The one that came to my mind that nobody else suggested here was Spider Robinson's Callahan series, which went from joyfully interesting, human, creative, and fun, to a simply self-indulgent and paycheck-cashing travesty of its original self.
Which book series went on WAY past its expiration date?
The best science fiction and fantasy books are so addictive, you finish one book and immediately want to reach for the next. Until… they start to go downhill. Because the Law of Diminishing Returns applies to every universe. What’s the book series that most outstayed its welcome?
Oh, gosh.

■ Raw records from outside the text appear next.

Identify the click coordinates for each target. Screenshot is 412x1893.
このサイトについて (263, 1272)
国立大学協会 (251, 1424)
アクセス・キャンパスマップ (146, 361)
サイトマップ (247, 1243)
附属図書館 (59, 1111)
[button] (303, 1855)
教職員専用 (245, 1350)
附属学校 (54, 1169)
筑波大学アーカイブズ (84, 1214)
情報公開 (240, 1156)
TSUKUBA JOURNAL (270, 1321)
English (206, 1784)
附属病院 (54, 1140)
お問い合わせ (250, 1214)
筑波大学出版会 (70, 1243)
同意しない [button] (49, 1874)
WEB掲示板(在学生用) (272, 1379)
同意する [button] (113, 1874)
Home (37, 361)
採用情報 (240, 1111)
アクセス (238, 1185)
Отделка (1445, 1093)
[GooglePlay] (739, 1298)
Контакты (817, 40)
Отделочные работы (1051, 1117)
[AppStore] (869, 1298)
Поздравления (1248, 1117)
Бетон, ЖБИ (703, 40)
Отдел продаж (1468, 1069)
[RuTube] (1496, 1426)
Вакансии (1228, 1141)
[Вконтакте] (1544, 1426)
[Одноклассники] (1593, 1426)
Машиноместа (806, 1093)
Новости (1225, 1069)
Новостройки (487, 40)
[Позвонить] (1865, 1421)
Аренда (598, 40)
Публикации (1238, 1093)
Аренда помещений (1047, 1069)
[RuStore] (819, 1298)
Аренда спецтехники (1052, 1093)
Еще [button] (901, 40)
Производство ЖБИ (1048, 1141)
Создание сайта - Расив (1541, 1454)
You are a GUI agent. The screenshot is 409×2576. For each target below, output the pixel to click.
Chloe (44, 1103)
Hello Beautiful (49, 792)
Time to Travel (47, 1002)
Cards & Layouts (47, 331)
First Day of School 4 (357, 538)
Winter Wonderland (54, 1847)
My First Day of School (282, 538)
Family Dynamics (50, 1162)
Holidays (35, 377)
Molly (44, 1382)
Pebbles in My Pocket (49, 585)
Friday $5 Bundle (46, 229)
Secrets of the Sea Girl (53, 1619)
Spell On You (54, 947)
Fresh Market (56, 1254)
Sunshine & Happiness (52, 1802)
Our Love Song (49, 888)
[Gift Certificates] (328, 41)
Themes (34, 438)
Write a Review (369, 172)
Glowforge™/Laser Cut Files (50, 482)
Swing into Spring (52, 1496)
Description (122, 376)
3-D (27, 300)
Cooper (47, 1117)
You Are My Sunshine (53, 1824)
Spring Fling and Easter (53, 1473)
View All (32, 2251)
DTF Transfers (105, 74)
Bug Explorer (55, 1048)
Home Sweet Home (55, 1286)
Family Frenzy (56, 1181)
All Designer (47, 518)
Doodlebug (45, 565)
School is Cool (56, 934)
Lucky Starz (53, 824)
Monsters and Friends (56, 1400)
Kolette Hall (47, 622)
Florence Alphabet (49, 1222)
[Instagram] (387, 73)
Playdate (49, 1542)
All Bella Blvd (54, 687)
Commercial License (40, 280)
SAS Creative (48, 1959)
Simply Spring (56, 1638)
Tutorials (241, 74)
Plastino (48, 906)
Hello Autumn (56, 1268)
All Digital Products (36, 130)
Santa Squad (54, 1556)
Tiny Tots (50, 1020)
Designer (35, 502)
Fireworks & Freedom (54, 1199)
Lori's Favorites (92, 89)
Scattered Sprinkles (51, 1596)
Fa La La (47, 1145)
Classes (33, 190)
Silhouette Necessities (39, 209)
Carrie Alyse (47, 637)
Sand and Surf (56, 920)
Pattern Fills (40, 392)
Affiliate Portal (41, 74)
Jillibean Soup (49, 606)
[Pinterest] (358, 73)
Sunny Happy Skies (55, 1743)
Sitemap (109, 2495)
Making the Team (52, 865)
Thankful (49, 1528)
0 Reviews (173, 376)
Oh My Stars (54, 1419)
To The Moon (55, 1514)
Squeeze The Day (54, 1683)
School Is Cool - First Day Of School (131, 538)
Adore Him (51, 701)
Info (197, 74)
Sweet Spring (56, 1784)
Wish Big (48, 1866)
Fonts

Dune, Pern, Xanth, Gor… I'd have to actually think for a minute to come up with others.
As bad as this trend is in SF books, it's even more acutely present in fantasy reading, TV series, and, perhaps most egregious of all, pop-Anime.
Ah, yes. I've seen brilliant anime short series get rebooted a dozen times, losing something interesting each time.
Hmmmm. Which now makes me think of Scooby-Doo — though, honestly, some of the more recent reboots have been pretty good.
+Scott Randel Dune sounds like a classic example — I've never read any Junior's titles, but have never heard anything good about them. I got tired of Xanth after the fourth or fifth — and I understand he's still cranking them out. I barely made it through a single Gor novel.
Hmmm. Outside the SF/Fantasy realm, I'd throw in Robert Parker's Spenser series. Each new installment was a shorter read, and pleasantly comfortable, but with all the emotional churn and suspense of a carton of yogurt, quite different from the early-days novels.